Come ha osservato un rapporto redatto dalla International Mathematical Union assieme ad altre prestigiose associazioni scientifiche internazionali, gli specialisti di valutazione, «essendo incapaci di misurare la qualità, sostituiscono la qualità con dei numeri che possono misurare», e ciò - prosegue il rapporto - non ha alcun serio fondamento. La valutazione classica consiste nel fare un esame e tradurre il giudizio dell’esaminatore in un voto, il quale è soltanto una rappresentazione di quel giudizio su una scala numerica. I valutatori «oggettivi» sostituiscono all’esame un test, che avrebbe il pregio di escludere gli umori «soggettivi» dell’esaminatore e di produrre un risultato numerico indipendente da questi umori e, come tale, indiscutibile. Ma non è difficile intendere che così il problema è soltanto spostato, anzi è stato nascosto sotto il tappeto: la soggettività è ancora ben presente, nella preparazione e nella scelta dei test. È la soggettività di chi ha compiuto tale operazione - funzionari, specialisti o ditte - e che, per giunta, resta anonimo e non risponde neanche per un centesimo di quanto è chiamata a rispondere una commissione di esame.

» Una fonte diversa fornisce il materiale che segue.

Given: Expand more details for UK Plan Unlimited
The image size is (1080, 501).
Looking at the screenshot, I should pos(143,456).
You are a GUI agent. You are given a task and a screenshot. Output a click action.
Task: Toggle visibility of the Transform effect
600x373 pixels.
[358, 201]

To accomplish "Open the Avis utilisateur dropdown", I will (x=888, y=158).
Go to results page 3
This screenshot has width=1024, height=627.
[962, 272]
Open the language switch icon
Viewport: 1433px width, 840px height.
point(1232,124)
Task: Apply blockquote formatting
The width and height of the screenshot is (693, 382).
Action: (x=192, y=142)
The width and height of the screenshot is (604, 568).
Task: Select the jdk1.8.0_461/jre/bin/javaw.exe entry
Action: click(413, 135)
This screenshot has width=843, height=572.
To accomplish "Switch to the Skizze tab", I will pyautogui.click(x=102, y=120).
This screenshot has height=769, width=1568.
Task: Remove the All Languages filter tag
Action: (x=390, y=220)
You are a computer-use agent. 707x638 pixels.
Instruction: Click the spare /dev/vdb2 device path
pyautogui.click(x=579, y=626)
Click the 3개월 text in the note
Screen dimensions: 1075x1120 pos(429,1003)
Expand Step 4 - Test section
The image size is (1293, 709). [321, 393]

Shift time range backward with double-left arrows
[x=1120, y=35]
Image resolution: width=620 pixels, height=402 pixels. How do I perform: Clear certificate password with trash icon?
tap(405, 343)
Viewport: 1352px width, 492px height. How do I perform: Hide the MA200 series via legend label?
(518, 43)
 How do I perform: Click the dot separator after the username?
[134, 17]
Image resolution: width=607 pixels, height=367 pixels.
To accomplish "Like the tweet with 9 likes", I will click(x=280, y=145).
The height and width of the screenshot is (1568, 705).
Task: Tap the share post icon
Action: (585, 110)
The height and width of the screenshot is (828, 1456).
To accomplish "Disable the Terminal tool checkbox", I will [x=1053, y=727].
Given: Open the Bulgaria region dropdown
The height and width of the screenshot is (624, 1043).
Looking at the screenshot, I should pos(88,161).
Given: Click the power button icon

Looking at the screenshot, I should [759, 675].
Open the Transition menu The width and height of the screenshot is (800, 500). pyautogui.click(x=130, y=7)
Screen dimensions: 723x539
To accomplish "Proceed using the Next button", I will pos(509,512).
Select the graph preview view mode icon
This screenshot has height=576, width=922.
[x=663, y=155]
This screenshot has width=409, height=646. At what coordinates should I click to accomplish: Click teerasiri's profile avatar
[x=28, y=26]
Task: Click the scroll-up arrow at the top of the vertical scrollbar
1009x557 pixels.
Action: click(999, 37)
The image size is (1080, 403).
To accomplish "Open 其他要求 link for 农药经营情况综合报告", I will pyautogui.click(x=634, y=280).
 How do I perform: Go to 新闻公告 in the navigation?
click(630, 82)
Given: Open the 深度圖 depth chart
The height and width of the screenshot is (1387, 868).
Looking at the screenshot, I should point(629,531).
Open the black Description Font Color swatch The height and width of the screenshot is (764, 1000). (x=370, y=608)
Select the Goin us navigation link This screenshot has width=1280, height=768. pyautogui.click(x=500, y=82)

Tutto deriva dall’idea insensata e antiscientifica che si possano «misurare» le qualità. Per misurare occorre disporre di un’unità di misura universalmente accettata e quindi oggettiva. Per misurare la larghezza di questo giornale basta un metro non truccato: il risultato sarà lo stesso, indipendentemente da chi faccia questa operazione senza imbrogli e con scrupolo. «Qual è l’unità di misura della qualità di un candidato?», chiesi una volta a un patito della valutazione oggettiva. Dopo una certa esitazione la risposta fu: «Il test». Una risposta insensata e antiscientifica, perché è come se pretendessi di misurare le lunghezze con un metro da me fabbricato con criteri personali, mentre altri operano con altri metri fabbricati con criteri diversi.
Il fine più devastante di queste teorie «oggettiviste» è di sottrarre ai protagonisti dell’istruzione - essenzialmente gli insegnanti - la funzione di giudicare, trasferendola ai «manager» della valutazione, che magari non sanno un acca della materia in oggetto ma avrebbero la «competenza» di fabbricare test, con l’ausilio di «esperti» scelti non si sa come. Ecco perché stiamo assistendo a un incredibile fenomeno: e cioè che sono i professori, i presidi di facoltà, i rettori, i chirurghi di fama a protestare, a dire che loro non saprebbero mai superare quei test e che si sta rischiando di scartare i migliori studenti. Protestano perché non c’entrano nulla: questa operazione passa sulle loro teste.
È un andazzo che conduce allo svilimento e alla distruzione del sistema dell’istruzione.